Kahvaltı sofrasında herkes bir ağızdan konuşuyorlardı kimin ne dediği pek belli olmuyordu Ferhat bakışlarını Naze'den çekmeden bakıyordu zamanında oda istemiştide Naze ona hiç yüz vermemişti evlendikten sonra sanki daha da bir güzelleşmiş daha alımlı olmuştu herkesin dilinde dolandığı gibi bakan bir kez daha bakardı. Naze üzerinde ki bakışları hissettiği için rahatsız olmuştu kafasını kaldırıp Ferhat'a bakmıyordu bile hiç bir zaman umrunda olmamıştı zaten şimdide tek umrunda olan kocası Berat'tı.
Zilan önündeki yemeği yemekten daha çok sanki Berat'ı yiyordu öyle rahatsız edici bakışları vardı tamda karşısına oturmuştu. Suyu mana edip Berat'a laf attı.
"Berat bardağıma su koyar mısın?"
Berat kafasını kaldırıp su isteyen Zilan'a baktı ardından karısına izin istercesine baktı Naze'ye yanlış hareket yapmak istemiyordu.
"Ben koyarım Zilancığım bana daha yakın"
Naze Zilan'ın durmayacağını anlayıp engel olmak istedi evli adama sulanmakta neyin nesiydi Berat evli ve babaydı.

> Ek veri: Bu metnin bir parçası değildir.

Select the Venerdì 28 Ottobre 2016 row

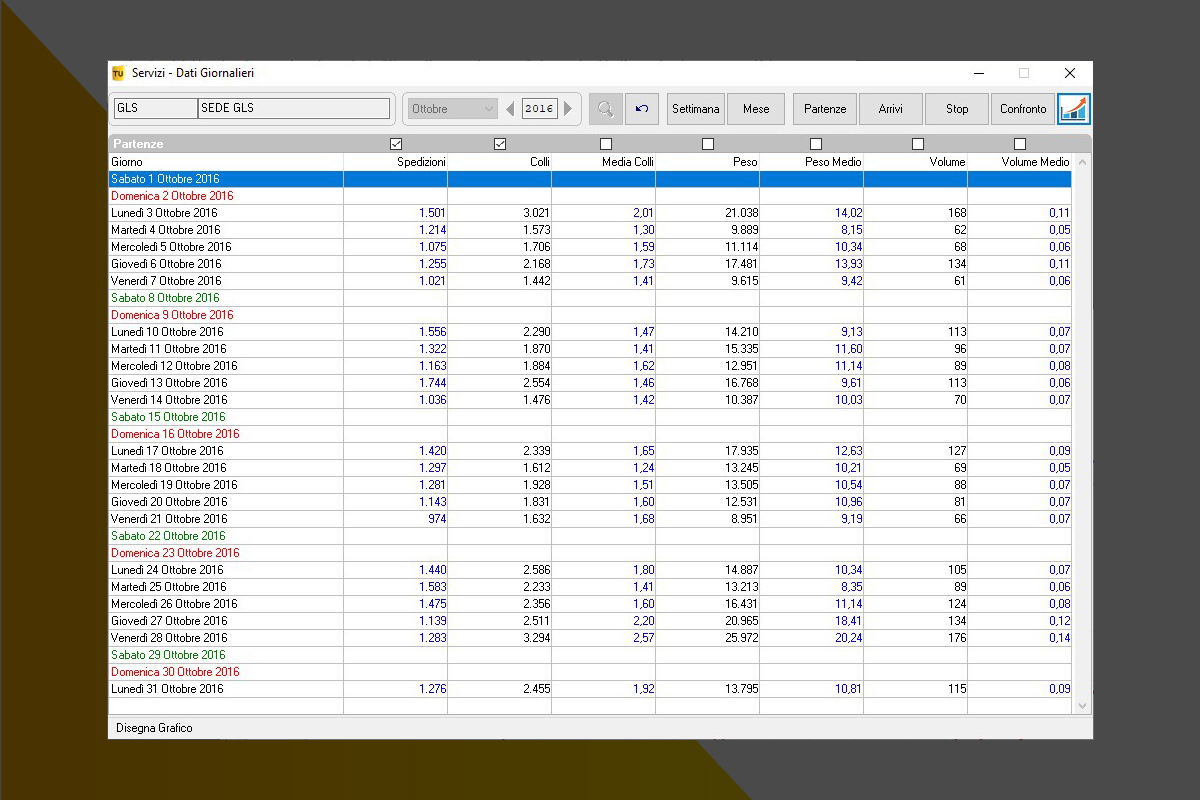click(169, 638)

Naze'nin tepkisiyle Zilan'ın yüzü düştü. Berat'ın da bir kez dahi yüzüne bakmaması daha kudurttu. Kahvaltı masasında daha fazla eğlenmeden kalktılar herkes bir işe girişti öğleden sonra gelin alıcı olup ordan meydana geçilecekti Naze de ilk Ezo'nun yanına gidip onu hazırlamaya başladı.
"Gelin hanım hadi hazırlayalım artık seni"
Ezo hevesle gelinliğini giymeye gitti. Gelinliğini giyinip çıkan Ezo'ya hayranlıkla baktı Naze gelinlik kuzenine çok yakışmıştı.
"Çok güzel olmuşsun canım benim"
"Teşekkür ederim Naze senin kadar olmasamda"
"Olur mu öyle şey gelinliği kim giyse çok güzel olur , hadi makyajınla saçını yapalım"
Naze ilk makyajını yaptı ardından maşayla saçlarını kıvırcık yapmaya başladı. Hem kuzeniyle konuşup hemde onu hazırlıyordu. Kapının açılmasıyla Zilan'ı görmesi bir oldu.
"Ezo bana deseydin ben daha güzel yapardım seni olmamış böyle"
Naze göz devirerek baktı hoşnutsuz olan Zilan'a Ezo yine acımayıp cevabını verdi.
"Hiç sanmıyorum ben çok beğendim Naze'nin eli beceriklidir sende öyle marifet var mı bilmiyorum"
"Belli belli ne yaptı etti kendini zaten Berat'a yamadı birde kız çocuk vermişsin yakında kumada gelir üzerine belki o kuma ben olurum"
Naze Zilan'ın dediklerine iyice dellendi sabrını taşıran son şey oldu.
"Bana bak Zilan edebinle dur Berat'ın adını dahi ağzına alırsan seni mahvederim duydun mu beni defol git buradan ona baktığını görmeyeceğim o kem gözlerini oyarım"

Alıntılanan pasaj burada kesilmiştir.